THE EXERCISE:
Return the rows verbatim, starting at the line containing "The width and height of the screenshot is (802, 597)." and ending at the line containing "Click the blue-green", with both of those lines included.

Raw rows
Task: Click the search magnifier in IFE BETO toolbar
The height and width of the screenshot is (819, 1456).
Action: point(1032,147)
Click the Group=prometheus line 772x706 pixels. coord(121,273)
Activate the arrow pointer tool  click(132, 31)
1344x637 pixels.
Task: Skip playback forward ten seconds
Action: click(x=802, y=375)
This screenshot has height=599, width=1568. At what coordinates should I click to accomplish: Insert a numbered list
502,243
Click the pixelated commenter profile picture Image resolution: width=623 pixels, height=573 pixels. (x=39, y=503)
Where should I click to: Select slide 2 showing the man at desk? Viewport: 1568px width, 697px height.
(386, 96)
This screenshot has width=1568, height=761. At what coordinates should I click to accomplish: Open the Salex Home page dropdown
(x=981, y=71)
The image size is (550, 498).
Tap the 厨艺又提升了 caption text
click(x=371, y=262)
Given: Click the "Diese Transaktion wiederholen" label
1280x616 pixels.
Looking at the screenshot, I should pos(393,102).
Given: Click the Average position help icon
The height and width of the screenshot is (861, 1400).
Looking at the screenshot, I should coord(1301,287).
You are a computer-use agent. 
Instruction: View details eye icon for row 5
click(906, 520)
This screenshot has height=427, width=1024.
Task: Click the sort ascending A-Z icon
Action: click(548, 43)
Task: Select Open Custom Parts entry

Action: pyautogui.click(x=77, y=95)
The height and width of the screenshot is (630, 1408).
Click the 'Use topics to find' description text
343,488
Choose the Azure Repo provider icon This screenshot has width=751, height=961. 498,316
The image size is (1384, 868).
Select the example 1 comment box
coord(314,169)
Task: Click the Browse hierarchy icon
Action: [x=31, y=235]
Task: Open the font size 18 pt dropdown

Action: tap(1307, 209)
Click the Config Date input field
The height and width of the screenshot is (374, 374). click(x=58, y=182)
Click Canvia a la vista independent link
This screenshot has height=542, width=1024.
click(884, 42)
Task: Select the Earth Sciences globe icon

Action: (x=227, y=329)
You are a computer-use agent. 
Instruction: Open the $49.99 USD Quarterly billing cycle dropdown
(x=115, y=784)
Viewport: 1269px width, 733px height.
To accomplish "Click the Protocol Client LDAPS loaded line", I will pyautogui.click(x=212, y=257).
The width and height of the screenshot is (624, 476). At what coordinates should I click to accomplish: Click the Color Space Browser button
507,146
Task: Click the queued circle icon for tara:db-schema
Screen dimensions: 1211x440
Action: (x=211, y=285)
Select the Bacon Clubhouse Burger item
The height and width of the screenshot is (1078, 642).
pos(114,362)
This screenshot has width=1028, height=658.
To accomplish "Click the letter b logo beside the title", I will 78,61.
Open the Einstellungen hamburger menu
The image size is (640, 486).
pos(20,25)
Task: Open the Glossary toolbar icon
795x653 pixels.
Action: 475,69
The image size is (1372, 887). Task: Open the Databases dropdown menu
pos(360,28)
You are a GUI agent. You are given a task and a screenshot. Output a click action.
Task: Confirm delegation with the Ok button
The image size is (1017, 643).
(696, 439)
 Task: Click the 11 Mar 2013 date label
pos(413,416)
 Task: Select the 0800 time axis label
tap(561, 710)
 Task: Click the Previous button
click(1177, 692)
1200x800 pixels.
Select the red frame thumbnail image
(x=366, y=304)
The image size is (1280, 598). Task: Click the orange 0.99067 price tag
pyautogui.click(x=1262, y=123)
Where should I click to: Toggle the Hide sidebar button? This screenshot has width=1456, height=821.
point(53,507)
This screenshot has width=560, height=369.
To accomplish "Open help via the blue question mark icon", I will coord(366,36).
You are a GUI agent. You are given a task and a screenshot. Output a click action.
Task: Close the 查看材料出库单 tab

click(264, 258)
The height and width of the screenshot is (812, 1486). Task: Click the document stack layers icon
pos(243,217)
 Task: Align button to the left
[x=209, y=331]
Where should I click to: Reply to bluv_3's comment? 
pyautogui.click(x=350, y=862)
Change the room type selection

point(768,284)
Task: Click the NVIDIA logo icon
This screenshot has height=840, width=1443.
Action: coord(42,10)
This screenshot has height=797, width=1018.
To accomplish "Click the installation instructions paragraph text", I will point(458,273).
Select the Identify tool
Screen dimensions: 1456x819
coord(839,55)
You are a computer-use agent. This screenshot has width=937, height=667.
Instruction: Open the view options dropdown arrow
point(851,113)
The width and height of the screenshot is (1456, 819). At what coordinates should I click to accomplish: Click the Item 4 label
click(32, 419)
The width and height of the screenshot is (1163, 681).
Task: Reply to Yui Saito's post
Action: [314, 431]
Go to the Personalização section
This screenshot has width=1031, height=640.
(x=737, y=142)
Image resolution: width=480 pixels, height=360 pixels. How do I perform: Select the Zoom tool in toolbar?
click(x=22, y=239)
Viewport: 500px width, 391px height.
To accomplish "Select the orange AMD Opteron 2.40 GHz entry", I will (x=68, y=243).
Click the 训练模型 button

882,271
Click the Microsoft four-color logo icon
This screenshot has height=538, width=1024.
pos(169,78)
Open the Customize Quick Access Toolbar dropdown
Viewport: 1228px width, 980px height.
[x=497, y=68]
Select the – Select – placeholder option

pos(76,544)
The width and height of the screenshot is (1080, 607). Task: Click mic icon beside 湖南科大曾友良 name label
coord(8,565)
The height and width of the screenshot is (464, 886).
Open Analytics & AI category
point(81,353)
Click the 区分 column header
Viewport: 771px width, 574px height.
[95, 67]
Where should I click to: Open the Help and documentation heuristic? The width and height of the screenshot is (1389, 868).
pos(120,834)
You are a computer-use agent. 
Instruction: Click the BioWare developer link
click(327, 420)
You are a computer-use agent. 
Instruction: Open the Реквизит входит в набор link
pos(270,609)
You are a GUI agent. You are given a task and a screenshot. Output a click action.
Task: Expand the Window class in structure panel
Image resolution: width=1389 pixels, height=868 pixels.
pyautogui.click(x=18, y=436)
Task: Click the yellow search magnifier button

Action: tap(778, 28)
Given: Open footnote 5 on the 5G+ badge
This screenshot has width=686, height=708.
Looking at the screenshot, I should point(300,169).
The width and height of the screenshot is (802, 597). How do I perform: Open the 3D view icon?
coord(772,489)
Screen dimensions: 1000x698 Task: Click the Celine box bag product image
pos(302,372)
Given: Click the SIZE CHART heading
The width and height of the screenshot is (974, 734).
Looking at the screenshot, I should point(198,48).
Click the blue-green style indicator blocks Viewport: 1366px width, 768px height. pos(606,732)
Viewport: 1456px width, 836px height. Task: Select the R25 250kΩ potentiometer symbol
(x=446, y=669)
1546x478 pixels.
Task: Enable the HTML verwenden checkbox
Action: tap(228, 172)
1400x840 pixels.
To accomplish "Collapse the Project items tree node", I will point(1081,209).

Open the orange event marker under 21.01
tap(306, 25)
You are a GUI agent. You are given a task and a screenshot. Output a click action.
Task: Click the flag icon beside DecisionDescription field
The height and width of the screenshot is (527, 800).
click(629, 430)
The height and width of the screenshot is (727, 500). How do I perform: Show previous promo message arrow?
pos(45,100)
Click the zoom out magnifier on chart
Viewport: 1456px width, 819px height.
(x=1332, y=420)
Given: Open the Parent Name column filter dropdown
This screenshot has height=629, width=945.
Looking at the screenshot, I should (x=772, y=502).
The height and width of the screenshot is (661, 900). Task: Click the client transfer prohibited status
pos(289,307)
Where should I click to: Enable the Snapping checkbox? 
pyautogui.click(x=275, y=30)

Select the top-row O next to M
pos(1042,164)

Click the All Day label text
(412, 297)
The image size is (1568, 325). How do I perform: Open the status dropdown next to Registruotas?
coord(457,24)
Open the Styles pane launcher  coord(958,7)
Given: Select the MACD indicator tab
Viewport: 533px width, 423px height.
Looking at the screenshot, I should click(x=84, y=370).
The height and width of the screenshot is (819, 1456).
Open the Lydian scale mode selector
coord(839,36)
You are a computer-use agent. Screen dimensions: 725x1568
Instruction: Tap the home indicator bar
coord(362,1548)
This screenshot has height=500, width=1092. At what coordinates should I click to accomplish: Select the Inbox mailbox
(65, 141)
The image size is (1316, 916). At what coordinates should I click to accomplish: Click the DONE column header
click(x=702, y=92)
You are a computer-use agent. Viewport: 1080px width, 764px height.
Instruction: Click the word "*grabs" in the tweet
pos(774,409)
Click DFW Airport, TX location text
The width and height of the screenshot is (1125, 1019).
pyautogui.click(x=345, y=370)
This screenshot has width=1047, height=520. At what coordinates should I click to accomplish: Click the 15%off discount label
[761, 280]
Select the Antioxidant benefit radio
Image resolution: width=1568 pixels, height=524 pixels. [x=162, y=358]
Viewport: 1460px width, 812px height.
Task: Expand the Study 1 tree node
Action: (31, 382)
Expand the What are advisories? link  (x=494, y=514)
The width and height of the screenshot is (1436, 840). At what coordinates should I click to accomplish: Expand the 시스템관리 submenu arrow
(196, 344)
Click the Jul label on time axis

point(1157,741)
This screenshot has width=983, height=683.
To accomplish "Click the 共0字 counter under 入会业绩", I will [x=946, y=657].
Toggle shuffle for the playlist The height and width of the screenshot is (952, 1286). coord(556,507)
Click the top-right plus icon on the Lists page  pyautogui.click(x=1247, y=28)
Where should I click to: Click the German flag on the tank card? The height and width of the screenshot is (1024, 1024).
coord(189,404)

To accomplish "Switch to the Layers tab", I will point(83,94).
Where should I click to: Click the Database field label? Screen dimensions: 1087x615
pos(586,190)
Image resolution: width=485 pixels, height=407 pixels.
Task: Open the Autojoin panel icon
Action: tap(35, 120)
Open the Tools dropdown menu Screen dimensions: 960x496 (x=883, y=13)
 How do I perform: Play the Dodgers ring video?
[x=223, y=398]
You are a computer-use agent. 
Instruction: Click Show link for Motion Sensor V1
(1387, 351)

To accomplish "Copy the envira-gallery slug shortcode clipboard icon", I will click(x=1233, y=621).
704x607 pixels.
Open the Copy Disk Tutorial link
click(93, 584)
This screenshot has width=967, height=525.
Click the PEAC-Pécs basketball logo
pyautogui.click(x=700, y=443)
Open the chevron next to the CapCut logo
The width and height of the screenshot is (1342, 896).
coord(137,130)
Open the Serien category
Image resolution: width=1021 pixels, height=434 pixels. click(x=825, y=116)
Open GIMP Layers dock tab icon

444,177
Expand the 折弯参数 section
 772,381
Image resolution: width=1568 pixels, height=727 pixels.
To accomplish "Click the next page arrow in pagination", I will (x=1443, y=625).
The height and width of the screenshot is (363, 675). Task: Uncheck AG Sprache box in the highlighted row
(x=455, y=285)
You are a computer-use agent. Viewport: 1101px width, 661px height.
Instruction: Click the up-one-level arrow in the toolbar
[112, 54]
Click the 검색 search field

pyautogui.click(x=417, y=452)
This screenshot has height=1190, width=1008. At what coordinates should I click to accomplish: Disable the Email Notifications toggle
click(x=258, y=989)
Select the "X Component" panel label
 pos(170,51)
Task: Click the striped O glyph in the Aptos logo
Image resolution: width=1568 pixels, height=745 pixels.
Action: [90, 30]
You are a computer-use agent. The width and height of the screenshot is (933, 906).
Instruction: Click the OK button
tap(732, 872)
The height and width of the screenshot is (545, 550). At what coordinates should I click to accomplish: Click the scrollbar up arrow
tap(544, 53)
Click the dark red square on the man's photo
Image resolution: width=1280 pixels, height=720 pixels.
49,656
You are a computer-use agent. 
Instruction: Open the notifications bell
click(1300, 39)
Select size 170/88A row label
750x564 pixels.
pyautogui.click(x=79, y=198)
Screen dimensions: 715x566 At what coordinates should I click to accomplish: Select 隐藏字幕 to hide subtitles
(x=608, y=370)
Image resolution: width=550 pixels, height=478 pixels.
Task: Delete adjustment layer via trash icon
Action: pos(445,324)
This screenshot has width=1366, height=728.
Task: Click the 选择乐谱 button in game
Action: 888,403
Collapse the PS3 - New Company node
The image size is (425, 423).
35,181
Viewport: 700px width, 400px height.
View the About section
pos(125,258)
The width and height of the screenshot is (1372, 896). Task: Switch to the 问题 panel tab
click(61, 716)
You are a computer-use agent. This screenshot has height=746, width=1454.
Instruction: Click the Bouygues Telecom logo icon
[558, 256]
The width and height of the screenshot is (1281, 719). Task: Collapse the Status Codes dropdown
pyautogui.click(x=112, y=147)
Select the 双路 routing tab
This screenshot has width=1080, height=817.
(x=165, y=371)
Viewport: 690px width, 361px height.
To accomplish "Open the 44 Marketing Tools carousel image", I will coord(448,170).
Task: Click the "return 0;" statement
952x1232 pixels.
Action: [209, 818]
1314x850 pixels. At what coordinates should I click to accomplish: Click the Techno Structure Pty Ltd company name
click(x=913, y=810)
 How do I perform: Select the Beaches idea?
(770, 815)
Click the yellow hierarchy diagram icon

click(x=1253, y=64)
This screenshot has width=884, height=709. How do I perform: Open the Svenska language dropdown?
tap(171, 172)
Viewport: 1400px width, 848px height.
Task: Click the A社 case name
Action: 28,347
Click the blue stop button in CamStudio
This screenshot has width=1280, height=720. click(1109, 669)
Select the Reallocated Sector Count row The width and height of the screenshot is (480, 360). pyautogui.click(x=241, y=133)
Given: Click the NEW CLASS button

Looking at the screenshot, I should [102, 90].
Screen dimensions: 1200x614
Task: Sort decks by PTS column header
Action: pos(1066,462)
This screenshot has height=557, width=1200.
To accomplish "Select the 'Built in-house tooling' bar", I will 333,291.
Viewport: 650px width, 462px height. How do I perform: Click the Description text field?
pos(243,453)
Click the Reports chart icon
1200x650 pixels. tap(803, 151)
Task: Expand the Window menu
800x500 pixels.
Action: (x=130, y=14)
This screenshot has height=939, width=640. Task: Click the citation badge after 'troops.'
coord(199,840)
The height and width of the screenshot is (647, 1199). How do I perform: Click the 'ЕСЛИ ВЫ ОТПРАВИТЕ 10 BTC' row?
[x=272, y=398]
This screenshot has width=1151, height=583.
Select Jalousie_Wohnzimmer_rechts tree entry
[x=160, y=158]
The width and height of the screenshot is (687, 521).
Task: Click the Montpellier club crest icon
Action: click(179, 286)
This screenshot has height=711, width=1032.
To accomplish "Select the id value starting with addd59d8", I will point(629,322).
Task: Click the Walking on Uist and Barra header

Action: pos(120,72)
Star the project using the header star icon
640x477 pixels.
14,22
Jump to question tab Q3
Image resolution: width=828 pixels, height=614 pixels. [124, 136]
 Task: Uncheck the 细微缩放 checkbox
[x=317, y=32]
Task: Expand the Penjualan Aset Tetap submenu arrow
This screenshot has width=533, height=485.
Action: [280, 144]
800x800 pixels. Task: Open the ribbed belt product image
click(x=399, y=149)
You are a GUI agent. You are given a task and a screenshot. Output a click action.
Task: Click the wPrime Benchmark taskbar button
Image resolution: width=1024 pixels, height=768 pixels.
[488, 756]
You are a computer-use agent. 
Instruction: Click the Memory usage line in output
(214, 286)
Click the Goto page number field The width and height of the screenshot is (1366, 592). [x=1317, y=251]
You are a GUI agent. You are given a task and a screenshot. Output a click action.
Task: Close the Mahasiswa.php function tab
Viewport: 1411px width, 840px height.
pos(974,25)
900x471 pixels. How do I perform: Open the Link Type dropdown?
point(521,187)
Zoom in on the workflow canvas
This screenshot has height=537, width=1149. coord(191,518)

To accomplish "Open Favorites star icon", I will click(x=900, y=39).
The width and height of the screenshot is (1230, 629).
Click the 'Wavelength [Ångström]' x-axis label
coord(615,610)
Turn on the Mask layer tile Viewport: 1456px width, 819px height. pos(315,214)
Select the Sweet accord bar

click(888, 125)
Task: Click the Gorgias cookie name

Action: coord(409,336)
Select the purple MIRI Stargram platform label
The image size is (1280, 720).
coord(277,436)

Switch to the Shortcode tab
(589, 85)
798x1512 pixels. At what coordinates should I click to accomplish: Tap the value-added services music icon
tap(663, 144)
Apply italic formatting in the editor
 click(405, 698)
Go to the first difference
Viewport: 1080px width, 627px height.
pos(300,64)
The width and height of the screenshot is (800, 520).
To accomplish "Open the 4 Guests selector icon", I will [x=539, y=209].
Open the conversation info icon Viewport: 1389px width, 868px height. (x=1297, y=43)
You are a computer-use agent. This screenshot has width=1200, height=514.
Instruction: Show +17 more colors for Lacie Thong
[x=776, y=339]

EXPECTED ANSWER:
The width and height of the screenshot is (802, 597). How do I perform: Open the 3D view icon?
coord(772,489)
Screen dimensions: 1000x698 Task: Click the Celine box bag product image
pos(302,372)
Given: Click the SIZE CHART heading
The width and height of the screenshot is (974, 734).
Looking at the screenshot, I should point(198,48).
Click the blue-green style indicator blocks Viewport: 1366px width, 768px height. pos(606,732)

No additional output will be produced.